:: Given data

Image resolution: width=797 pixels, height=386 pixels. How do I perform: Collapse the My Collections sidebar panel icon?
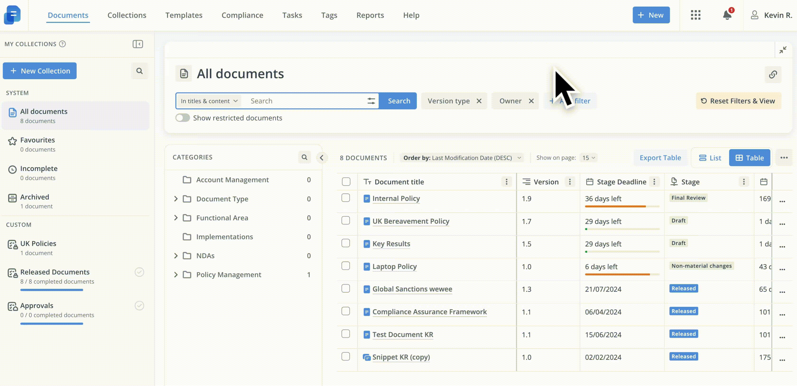pyautogui.click(x=138, y=44)
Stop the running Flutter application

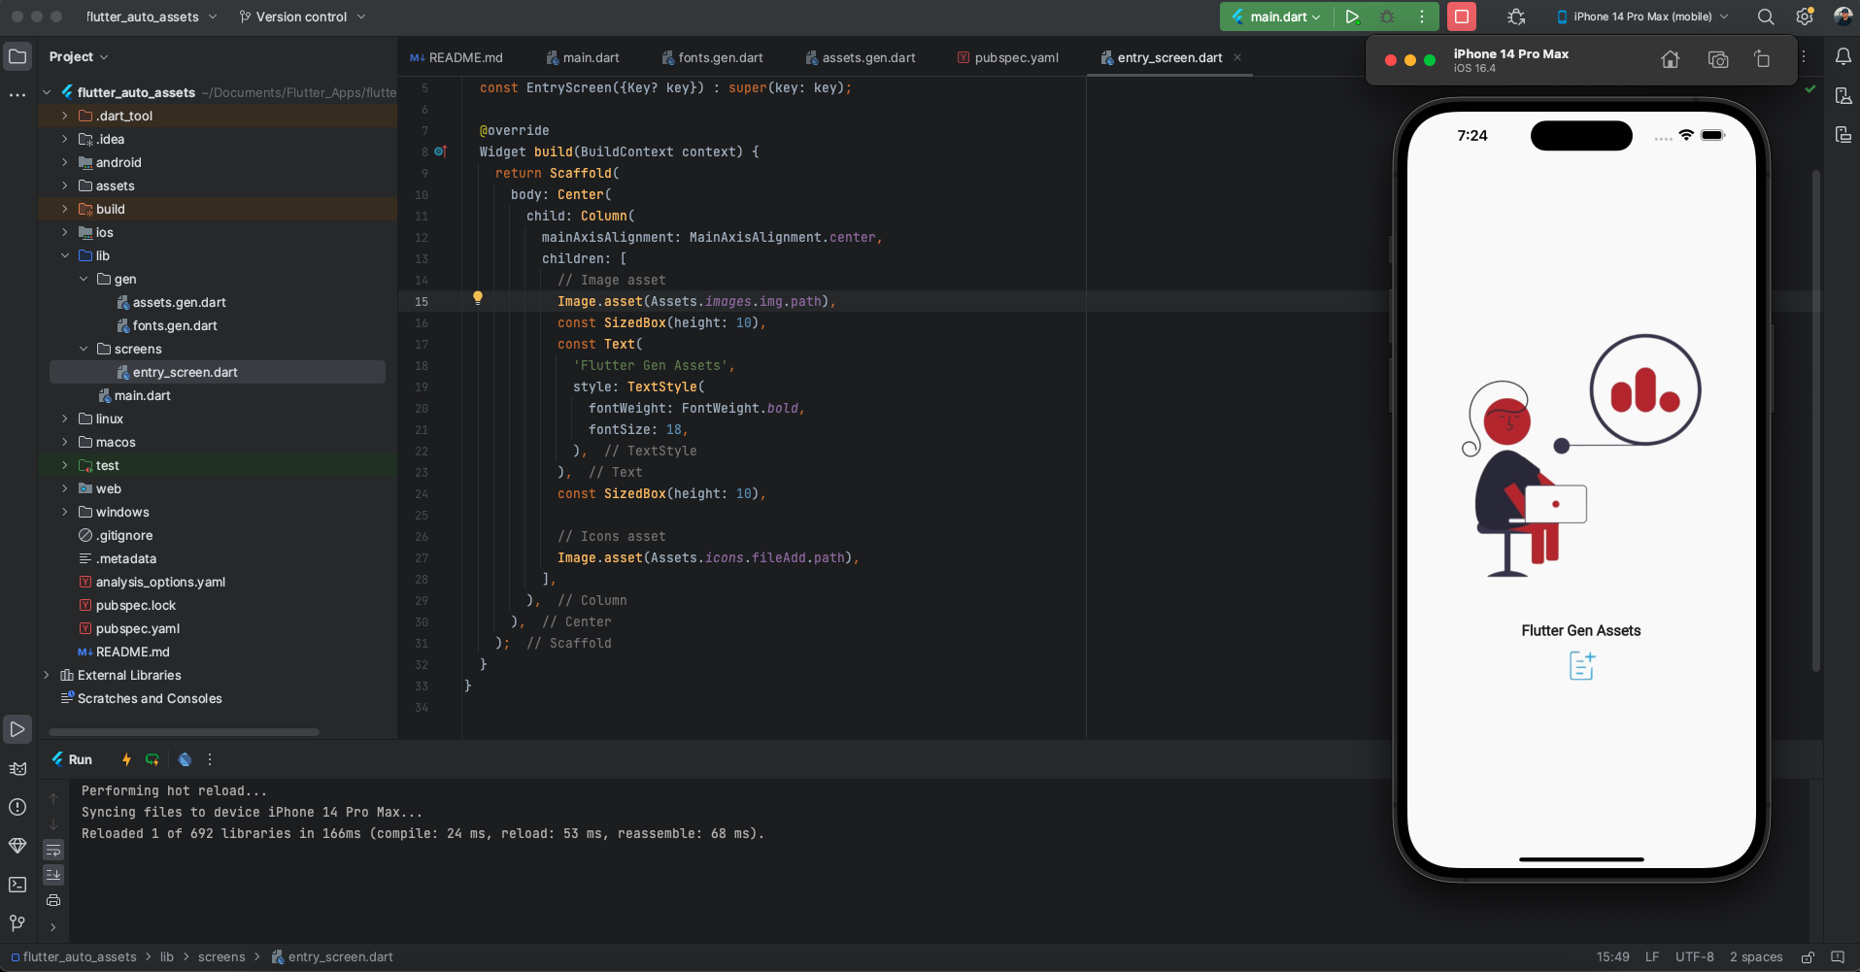[x=1462, y=17]
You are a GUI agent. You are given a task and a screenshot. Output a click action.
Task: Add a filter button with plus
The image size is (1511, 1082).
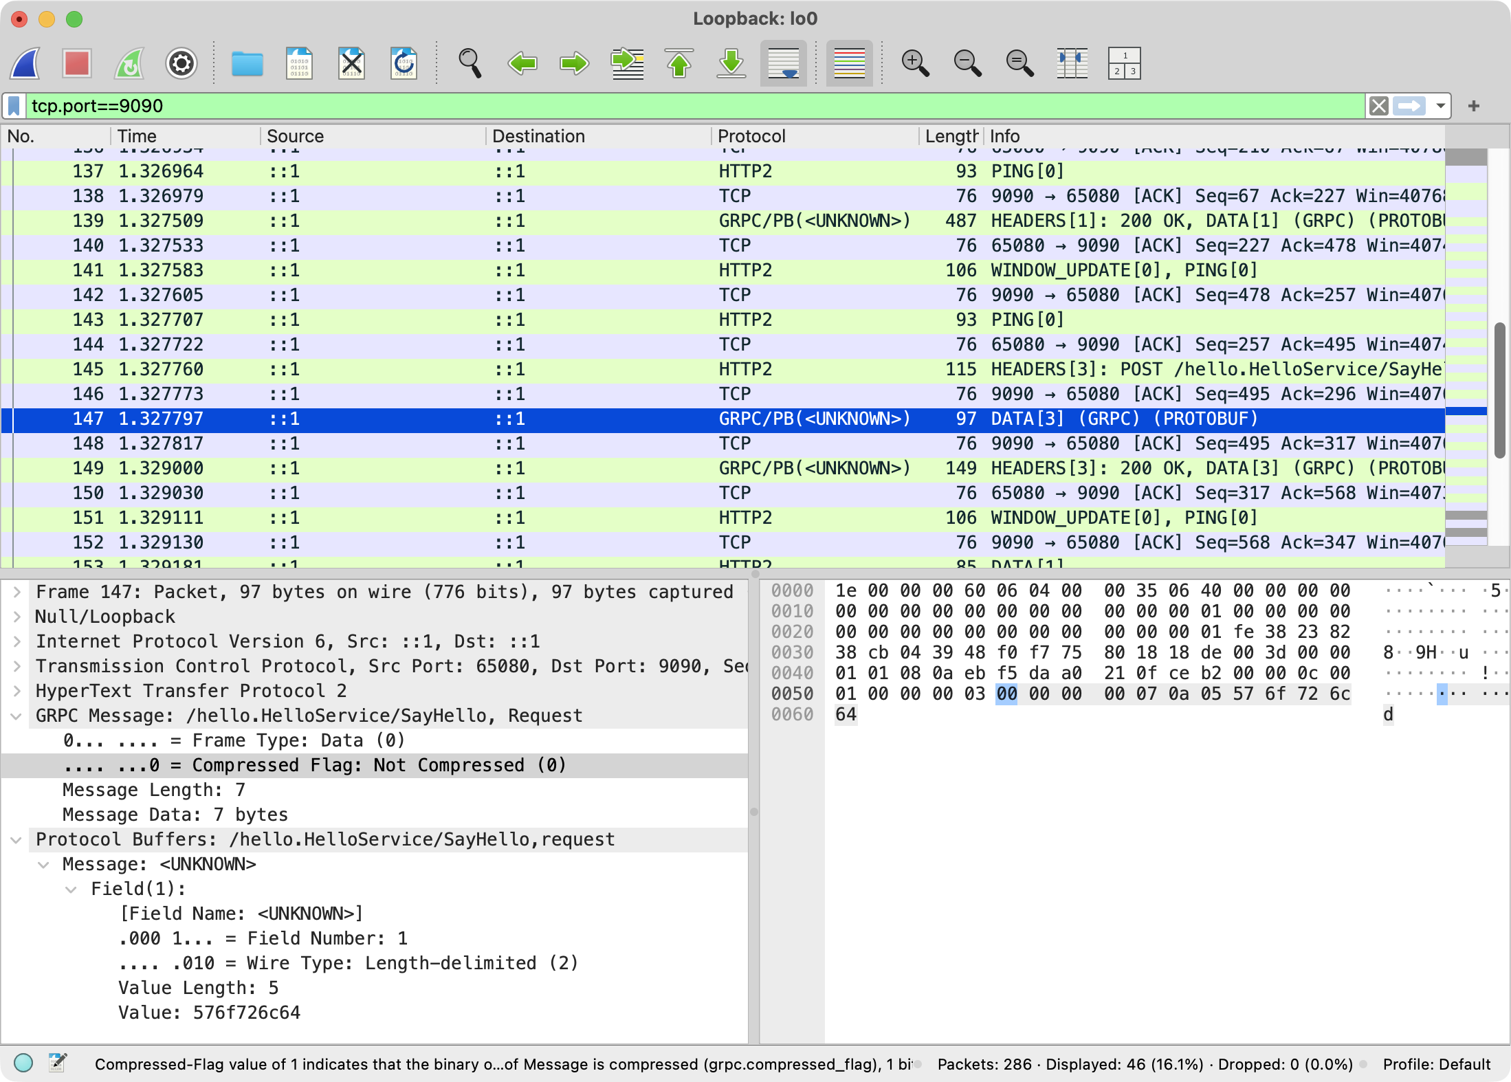[1473, 106]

::::

(Work item): Any picture among the entries must be skipped; copy all else exactly.

(Output below):
Image resolution: width=797 pixels, height=386 pixels. How do I perform: Collapse the My Collections sidebar panel icon?
pyautogui.click(x=138, y=44)
Stop the running Flutter application

[x=1462, y=17]
You are a GUI agent. You are given a task and a screenshot. Output a click action.
Task: Add a filter button with plus
The image size is (1511, 1082).
[1473, 106]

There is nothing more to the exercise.